Each one must give as he has decided in his heart, not reluctantly or under compulsion, for God loves a cheerful giver.
2 Corinthians 6:8

ps: here's a documentary about the Eat a Slice Tour:

pss: we're all pretty thrilled that he's going to be playing Walt Disney in this upcoming independent film (this is not a solicited endorsement, just thought I'd share): As Dreamers Do


Gretchen said...

Will have to catch up with the documentary, soon. Love this! And yes, I was fighting the eye-leaks throughout.

It's funny how God chooses to show his love sometimes. We have a lifelong friend, who struggles with just about everything, but at one point, during one of his more stable years, he got very close with David. David was in about 4th grade, I think, and these 2 were going back and forth in a Lord of the Rings trivia debate. Well, essentially, the friend was quizzing David, and David couldn't be stumped (nerd-alert). Anyhoo. The friend gave David his LOTR watch. Tears then, too. I don't think David has ever worn the watch - but it's in a special spot of honor in his room.

Brandy said...

Fun post, girl!
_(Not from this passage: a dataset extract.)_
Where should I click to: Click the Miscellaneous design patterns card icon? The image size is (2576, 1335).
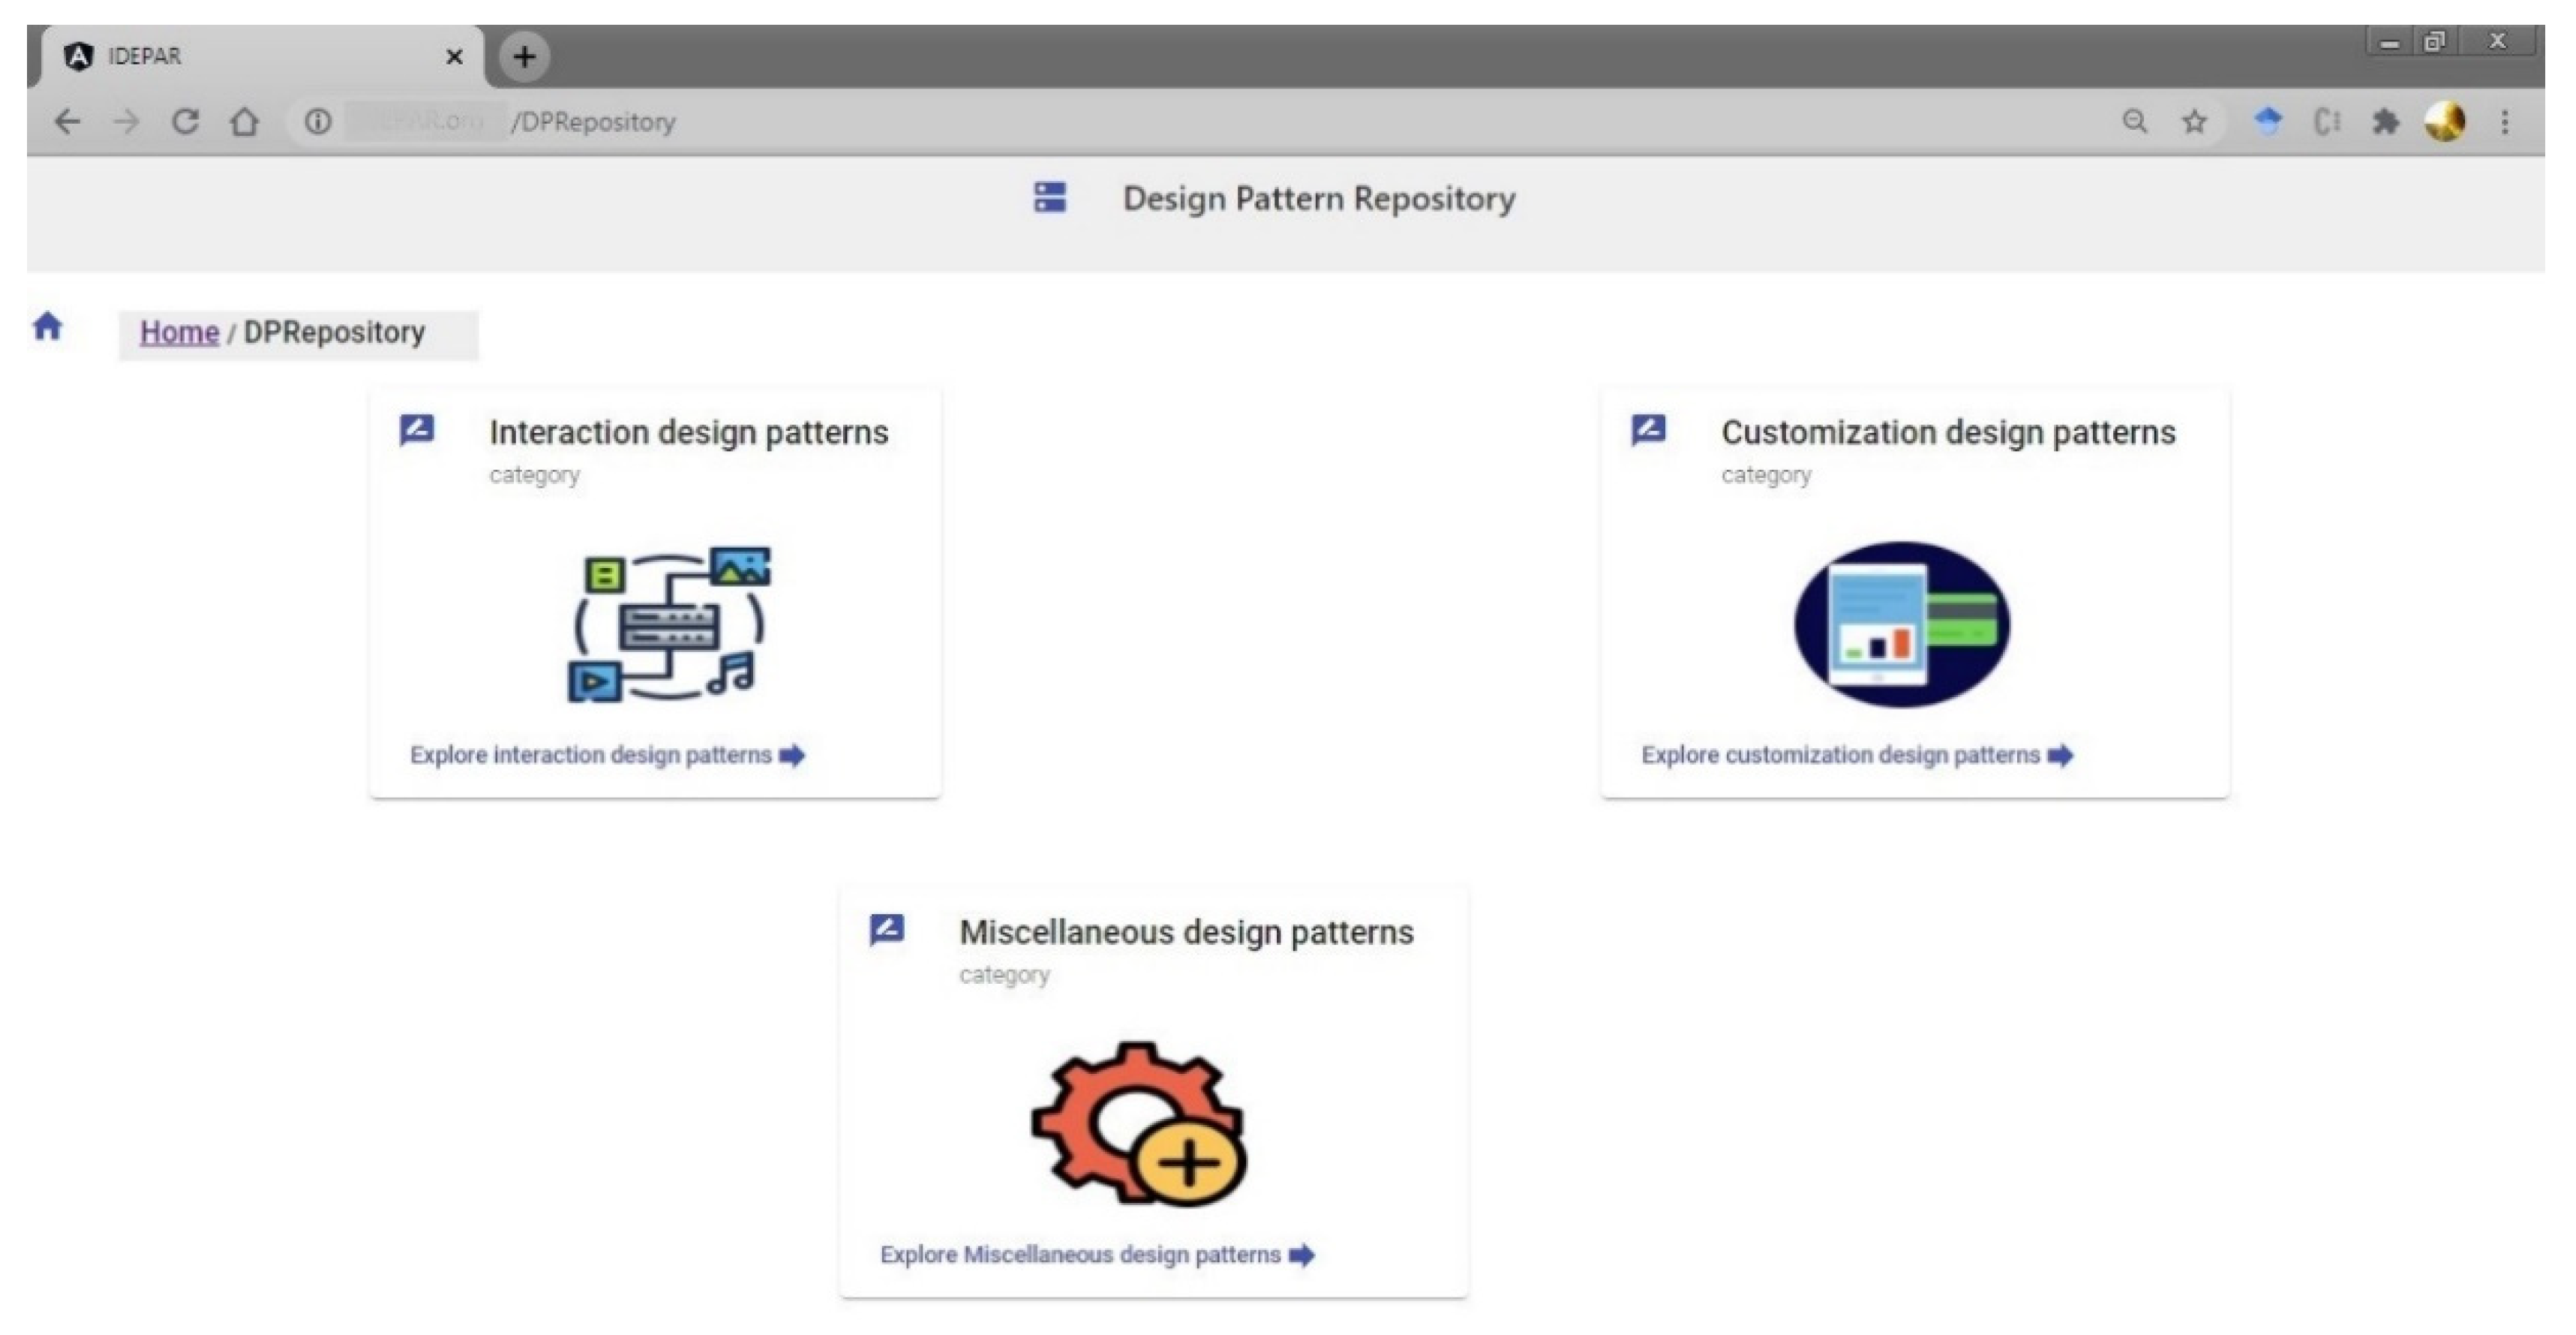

I had no idea who this Olan person was / is until I just read this, so thanks for making me hip to all the new fangled stuff these kids are into.

andrea frazer said...

That is rad! Never heard of him either. Tho let me go on record as saying that if my handsome, sweet, adorable hubby ever passes and this guy is still single, I'm getting in line. (well, first I'm checking Hugh Jackman, and then the fictional character of Jamie who is kind of long shot) and THEN Olan. Will millions of teen girls want to scratch my eyes out?